Nel lavoro di Trifirò è innegabile che egli si sia concentrato sulla propria interpretazione, quasi un monologo con il contorno di altri sette attori che andavano e venivano, api operaie al servizio dell'ape regina. Considero, invece, una compagnia di teatro come un organismo in cui non esiste un protagonista (il cuore? il cervello? lo scheletro? il sistema nervoso?), in quanto tutti gli organi svolgono funzioni essenziali alla vita.
La rappresentazione vive se vivono tutti i suoi elementi. Ci vuole quindi, anzitutto, una fusione funzionale di scenografie, costumi, musiche...
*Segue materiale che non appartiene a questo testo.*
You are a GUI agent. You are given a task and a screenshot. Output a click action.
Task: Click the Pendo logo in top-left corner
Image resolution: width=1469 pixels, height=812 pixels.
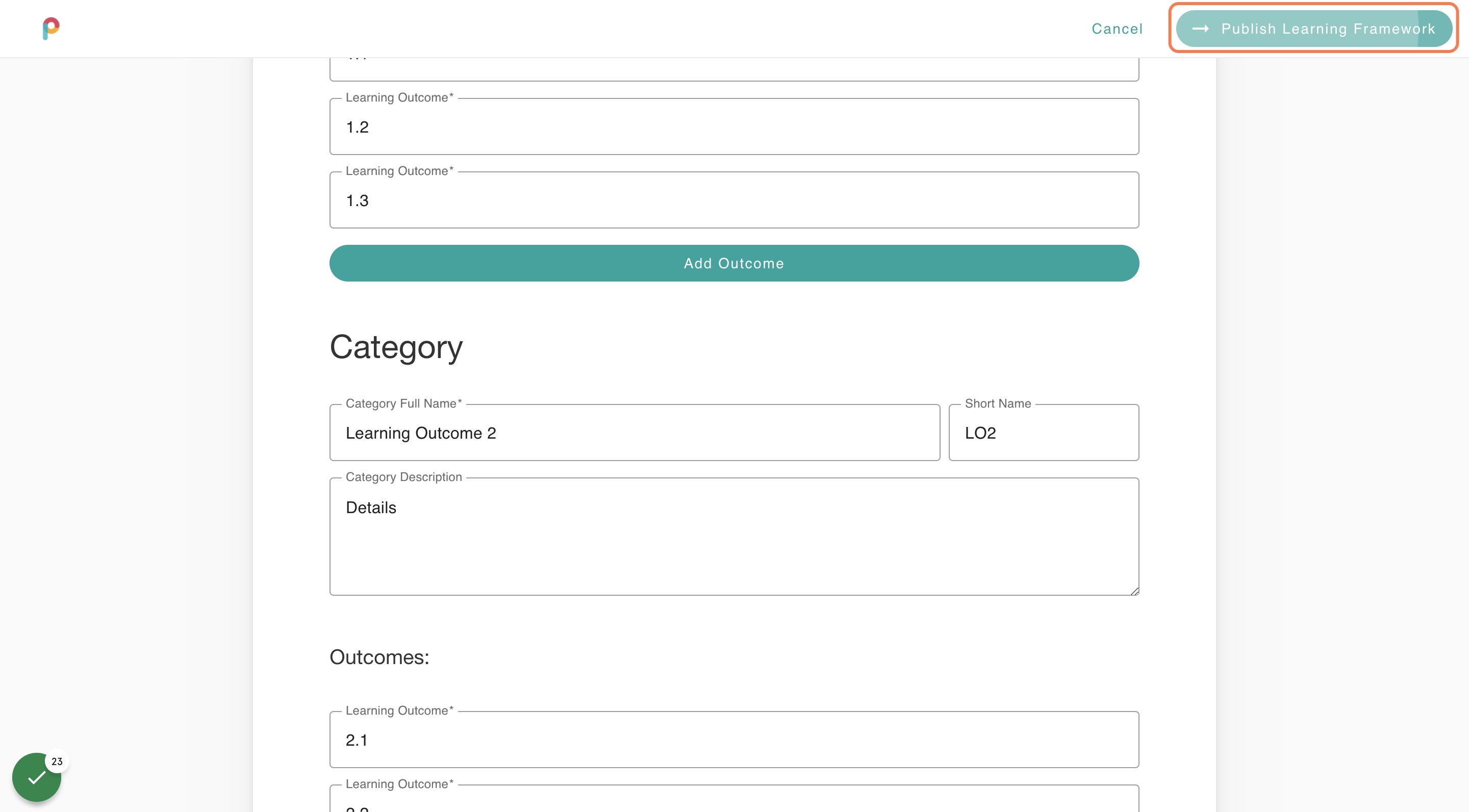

Ogni attore respira con la compagnia, la compagnia regola il respiro dell'attore. La compagnia, insomma, costituisce un essere vivente e il pubblico se ne sta seduto ad osservarlo.
Mai osservato un animale? Un insetto? Non ci sono mai pause di vita, non c'è mai niente di disarmonico, niente di inutile, niente che non faccia piacere osservare.
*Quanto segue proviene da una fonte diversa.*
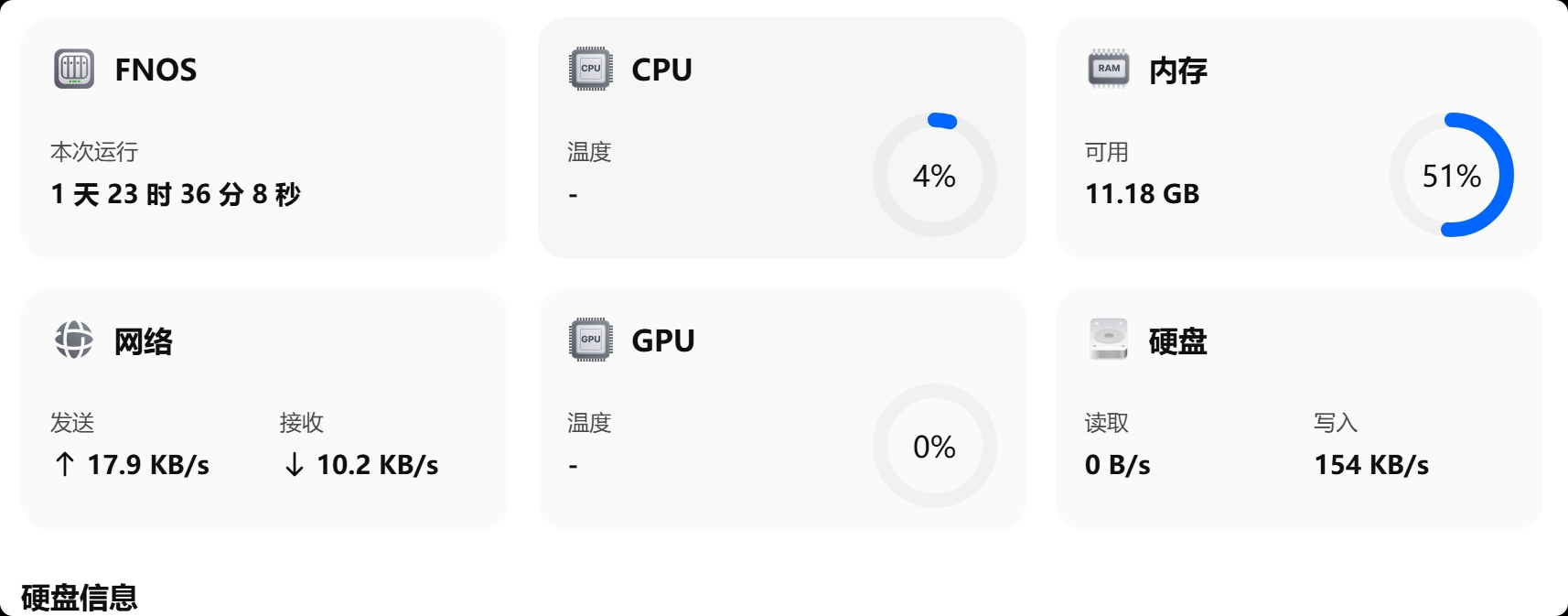
Task: Click the upload arrow icon
Action: pos(64,465)
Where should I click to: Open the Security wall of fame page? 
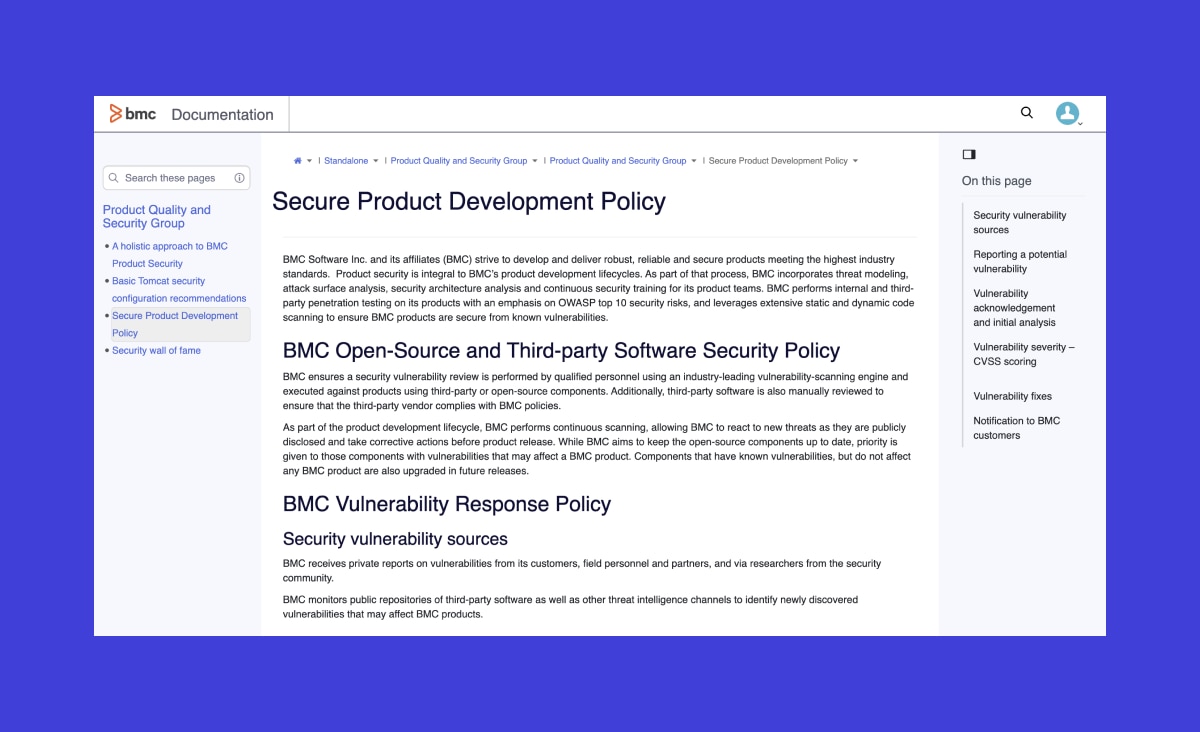coord(156,350)
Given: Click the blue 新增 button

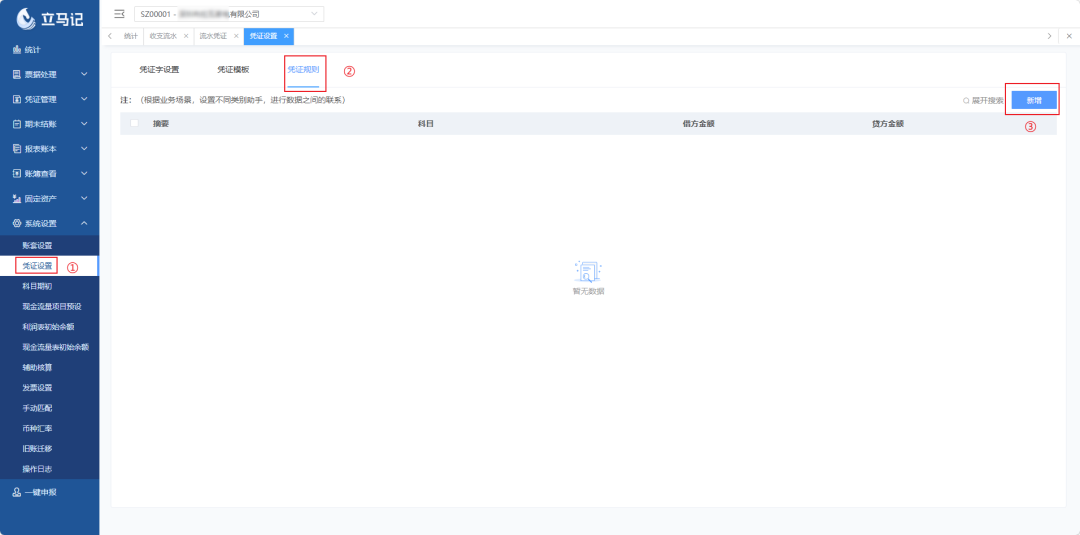Looking at the screenshot, I should pyautogui.click(x=1033, y=101).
Fluidità, continuità, partitura, arrangiamento degli attori come fossero strumenti, concertazione...
Dove va un attore quando esce di scena? E da dove viene quando rientra? Come riempire quei vuoti d'attore che scompare in chissà quale altra dimensione? Ma ci possono essere altre dimensioni? Il palcoscenico, il dietro le quinte, la platea... No, il teatro dev'essere un tutt'unico. Un unico respiro vitale lo avvolge tutto. Anche il pubblico fa parte della rappresentazione.
Se metto in scena un protagonista onnivoro, che discrepanza con l'apparizione di un personaggio a cui sono state riservate solo due battute! Creo un personaggio per una vita così breve? No, no, ci deve essere equilibrio tra i personaggi, sono tutti organi vitali di un organismo e vanno trattati con rispetto e considerazione.
Basta, mi fermo qui. C'è già abbastanza confusione.
Ce n'era così tanta, a Milano! Ci siamo andati, io e Betti, nel primo promeriggio a caccia di libri e siamo incappati nella baraonda del sabato. Brrr! Libraccio e Mondadori. Ho trovato "I Greci a teatro" di Baldry (mooolto interessante). "Il conte Karlstein" di Pullman. "Gente del Medioevo" di Fossier. "Il macedone" di Guld (mah!). E infine di Boyer "E l'uomo creò gli dei - come spiegare la religione", anche questo mooolto interessante. Anche perché, dopo la trilogia sulla famiglia, sto ipotizzando una trilogia sulla religione: Bibbia, Gesù e Papa. Ma è solo un'idea.
LE FURBERIE DI SCAPINO
di Molière
con Claudio Migliavacca, Giovanni Battaglia , Andrea Brancone, Donato Mazzarella, Sonia Bonacina, Giulia Viana, Roberto Trifirò , Marco Graffeo
scene Isabella Spinelli, costumi Sonia Bonacina
realizzati da Sartoria di Luna – Seregno – dipinti a mano da Elisa Elli
Luci Luca Siola , Suono Fabio Cinicola
Maestro di canto Angelo Rugolotti
Trucco Lorena Smaniotto
Assistente alla regia Alberto Bassi
Assistente alle scene Rosella Colombo
“Dopo aver messo in scena e recitato autori dalle complesse psicologie, fra gli altri Pirandello, Cechov, Beckett, Shakespeare, e aver sperimentato la drammaturgia del 900 con i suoi pessimismi, nevrosi, patologie sempre cercando da un lato di tendere la mano alla grande tradizione a cui sono strettamente legato e dall'altro di reinterpretarla con il respiro necessariamente mutato del mio tempo, è nato in me il forte desiderio di confrontarmi e far vivere una pièce ricca di aneliti e di forza corporea in cui l'azione è divorante e c'è un continuo movimento che tende ad una comicità brutale, una pièce in cui trionfa, grazie al genio di Molière, il meccanismo puro del teatro: Le furberie di Scapino.”